_Assignment_.
Nothing outside the range below should be printed. Output exactly the lines from the line with "Task: Open the 中文 language dropdown" to the line with "Open the OKRs page link", both included.

_Data records_.
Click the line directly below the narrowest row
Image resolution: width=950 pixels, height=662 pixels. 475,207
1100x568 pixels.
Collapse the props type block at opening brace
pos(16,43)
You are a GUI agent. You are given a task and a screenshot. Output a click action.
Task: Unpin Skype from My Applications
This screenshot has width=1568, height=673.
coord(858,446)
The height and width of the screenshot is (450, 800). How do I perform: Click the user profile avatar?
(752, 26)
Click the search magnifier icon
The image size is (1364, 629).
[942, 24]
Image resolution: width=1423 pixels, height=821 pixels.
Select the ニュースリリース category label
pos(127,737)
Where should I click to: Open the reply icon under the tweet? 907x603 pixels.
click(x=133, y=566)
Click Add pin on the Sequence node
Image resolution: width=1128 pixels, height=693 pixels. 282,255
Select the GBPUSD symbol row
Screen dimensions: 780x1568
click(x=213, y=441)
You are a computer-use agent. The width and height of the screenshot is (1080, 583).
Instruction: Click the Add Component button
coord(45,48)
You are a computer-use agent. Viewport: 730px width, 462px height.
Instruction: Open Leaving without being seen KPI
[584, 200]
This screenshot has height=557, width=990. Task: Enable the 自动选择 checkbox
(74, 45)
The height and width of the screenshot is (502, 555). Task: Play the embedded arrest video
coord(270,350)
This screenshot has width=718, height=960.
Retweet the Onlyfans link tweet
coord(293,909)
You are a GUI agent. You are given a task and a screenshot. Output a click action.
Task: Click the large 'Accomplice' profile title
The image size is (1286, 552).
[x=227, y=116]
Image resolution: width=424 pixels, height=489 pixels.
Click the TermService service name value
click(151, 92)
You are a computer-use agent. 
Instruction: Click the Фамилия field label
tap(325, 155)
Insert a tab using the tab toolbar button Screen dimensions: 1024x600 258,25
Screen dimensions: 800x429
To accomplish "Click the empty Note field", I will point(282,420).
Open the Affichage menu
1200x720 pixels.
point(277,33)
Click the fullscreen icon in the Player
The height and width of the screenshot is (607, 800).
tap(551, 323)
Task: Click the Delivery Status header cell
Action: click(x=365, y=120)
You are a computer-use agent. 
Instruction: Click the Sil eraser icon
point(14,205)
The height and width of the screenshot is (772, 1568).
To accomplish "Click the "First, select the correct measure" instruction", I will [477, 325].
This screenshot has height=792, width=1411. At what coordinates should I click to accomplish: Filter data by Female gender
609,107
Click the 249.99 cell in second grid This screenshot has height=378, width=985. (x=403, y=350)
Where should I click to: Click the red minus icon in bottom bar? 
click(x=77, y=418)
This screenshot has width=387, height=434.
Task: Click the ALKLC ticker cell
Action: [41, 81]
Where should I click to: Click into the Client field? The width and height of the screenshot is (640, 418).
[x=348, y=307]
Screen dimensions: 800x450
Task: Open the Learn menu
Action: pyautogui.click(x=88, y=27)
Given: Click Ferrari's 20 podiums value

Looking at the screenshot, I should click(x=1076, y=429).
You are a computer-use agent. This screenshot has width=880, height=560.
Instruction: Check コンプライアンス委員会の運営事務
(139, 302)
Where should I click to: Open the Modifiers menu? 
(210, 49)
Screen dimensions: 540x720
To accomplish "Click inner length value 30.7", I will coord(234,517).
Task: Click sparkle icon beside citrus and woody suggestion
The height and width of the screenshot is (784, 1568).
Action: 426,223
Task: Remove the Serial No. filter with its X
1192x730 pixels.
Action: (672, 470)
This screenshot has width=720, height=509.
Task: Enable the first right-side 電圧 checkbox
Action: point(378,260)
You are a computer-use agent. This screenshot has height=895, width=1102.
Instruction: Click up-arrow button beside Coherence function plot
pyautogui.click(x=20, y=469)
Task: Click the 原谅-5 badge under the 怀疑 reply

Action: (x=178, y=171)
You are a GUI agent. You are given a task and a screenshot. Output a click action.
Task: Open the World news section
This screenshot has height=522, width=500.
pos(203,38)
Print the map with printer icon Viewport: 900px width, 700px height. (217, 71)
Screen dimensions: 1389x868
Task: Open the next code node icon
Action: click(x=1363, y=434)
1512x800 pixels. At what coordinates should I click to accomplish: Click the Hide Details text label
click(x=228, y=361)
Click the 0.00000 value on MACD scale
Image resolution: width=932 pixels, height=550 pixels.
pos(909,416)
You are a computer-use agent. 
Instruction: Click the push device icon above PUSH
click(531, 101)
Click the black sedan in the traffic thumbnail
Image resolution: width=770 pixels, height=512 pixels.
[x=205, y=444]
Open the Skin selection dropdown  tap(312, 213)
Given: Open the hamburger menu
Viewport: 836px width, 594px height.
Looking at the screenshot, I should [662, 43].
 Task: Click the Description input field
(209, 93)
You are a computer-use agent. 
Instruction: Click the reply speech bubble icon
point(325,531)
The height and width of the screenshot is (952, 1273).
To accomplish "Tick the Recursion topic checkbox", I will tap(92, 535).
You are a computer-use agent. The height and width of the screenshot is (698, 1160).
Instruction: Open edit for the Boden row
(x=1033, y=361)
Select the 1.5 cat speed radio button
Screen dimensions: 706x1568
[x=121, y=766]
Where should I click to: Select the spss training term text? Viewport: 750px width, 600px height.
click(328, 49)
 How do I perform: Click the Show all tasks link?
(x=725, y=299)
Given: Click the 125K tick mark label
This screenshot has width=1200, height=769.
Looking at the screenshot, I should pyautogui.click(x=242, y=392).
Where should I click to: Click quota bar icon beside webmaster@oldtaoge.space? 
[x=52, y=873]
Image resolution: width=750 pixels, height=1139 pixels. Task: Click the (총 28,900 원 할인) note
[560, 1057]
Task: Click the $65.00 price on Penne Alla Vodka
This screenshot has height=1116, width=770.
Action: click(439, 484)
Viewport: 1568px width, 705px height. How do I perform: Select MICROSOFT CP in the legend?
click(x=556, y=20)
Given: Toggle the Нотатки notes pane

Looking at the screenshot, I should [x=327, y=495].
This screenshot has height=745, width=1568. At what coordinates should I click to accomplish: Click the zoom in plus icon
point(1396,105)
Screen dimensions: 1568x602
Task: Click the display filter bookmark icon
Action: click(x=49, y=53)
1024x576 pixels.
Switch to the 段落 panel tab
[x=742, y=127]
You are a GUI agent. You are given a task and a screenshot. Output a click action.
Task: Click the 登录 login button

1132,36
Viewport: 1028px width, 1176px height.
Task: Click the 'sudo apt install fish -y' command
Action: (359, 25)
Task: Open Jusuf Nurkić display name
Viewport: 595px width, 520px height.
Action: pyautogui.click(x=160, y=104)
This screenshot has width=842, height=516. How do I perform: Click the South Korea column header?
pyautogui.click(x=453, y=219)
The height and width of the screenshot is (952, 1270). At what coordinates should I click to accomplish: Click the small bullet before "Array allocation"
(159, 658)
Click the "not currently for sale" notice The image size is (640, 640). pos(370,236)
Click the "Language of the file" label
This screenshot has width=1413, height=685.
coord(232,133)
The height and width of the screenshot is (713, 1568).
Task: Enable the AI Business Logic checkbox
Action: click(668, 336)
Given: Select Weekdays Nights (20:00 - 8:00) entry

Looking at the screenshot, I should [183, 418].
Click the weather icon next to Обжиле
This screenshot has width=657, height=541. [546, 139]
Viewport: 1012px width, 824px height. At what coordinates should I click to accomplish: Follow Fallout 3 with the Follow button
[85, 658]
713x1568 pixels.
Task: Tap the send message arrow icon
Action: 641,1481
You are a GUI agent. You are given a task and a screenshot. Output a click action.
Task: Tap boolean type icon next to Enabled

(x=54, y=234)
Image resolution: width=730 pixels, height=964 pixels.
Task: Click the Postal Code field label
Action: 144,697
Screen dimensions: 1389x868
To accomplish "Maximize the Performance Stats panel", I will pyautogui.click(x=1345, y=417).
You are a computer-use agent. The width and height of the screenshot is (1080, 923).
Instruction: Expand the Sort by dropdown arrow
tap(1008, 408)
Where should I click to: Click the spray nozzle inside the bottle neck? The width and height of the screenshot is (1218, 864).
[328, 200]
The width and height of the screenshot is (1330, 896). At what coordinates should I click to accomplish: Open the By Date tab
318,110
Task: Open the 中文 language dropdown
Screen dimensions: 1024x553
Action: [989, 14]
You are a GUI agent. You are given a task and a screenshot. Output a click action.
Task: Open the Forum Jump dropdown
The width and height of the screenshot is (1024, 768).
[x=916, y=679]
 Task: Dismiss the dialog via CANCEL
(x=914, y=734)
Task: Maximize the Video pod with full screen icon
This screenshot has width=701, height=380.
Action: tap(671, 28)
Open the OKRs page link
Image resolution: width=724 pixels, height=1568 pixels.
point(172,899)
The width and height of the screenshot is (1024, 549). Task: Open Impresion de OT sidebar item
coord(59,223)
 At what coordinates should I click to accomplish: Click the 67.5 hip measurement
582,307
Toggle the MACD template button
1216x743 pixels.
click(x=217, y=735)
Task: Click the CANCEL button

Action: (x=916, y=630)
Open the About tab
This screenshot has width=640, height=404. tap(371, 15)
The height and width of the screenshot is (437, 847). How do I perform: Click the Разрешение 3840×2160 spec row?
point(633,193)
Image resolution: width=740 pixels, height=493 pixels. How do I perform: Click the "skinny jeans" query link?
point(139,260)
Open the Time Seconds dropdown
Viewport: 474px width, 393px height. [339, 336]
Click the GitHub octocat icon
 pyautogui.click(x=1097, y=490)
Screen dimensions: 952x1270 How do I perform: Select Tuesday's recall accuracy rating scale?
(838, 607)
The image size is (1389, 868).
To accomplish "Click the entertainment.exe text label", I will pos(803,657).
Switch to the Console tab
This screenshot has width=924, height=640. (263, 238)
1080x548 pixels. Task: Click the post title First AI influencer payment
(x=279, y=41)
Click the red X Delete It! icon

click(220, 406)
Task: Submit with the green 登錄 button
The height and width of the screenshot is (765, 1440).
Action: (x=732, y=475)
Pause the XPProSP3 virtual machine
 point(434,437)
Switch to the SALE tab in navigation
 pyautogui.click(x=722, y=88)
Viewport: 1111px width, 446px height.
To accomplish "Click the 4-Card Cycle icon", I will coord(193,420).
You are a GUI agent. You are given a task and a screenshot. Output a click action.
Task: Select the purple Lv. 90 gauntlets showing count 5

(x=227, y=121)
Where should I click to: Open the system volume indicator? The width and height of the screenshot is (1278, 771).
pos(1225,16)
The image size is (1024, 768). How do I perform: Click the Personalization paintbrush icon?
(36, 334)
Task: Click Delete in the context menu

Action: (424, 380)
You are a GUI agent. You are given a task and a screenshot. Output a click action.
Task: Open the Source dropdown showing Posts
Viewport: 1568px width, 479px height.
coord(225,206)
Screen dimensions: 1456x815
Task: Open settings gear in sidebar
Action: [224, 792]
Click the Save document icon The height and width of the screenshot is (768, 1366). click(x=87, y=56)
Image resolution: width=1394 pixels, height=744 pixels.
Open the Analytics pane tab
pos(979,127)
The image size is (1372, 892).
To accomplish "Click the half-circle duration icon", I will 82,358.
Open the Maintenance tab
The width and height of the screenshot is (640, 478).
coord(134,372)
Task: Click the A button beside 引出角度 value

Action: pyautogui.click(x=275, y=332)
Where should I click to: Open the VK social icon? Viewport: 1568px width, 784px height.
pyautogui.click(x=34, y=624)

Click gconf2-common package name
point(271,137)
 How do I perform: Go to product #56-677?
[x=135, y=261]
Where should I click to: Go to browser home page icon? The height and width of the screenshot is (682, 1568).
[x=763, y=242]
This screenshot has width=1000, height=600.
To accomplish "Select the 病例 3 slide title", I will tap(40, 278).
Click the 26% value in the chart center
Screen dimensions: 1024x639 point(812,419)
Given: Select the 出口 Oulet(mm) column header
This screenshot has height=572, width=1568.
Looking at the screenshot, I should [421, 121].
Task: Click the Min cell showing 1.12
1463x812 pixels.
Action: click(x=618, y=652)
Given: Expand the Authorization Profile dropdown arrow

_Result of this exercise_.
Task: Open the 中文 language dropdown
Screen dimensions: 1024x553
Action: [989, 14]
You are a GUI agent. You are given a task and a screenshot. Output a click action.
Task: Open the Forum Jump dropdown
The width and height of the screenshot is (1024, 768).
[x=916, y=679]
 Task: Dismiss the dialog via CANCEL
(x=914, y=734)
Task: Maximize the Video pod with full screen icon
This screenshot has width=701, height=380.
Action: tap(671, 28)
Open the OKRs page link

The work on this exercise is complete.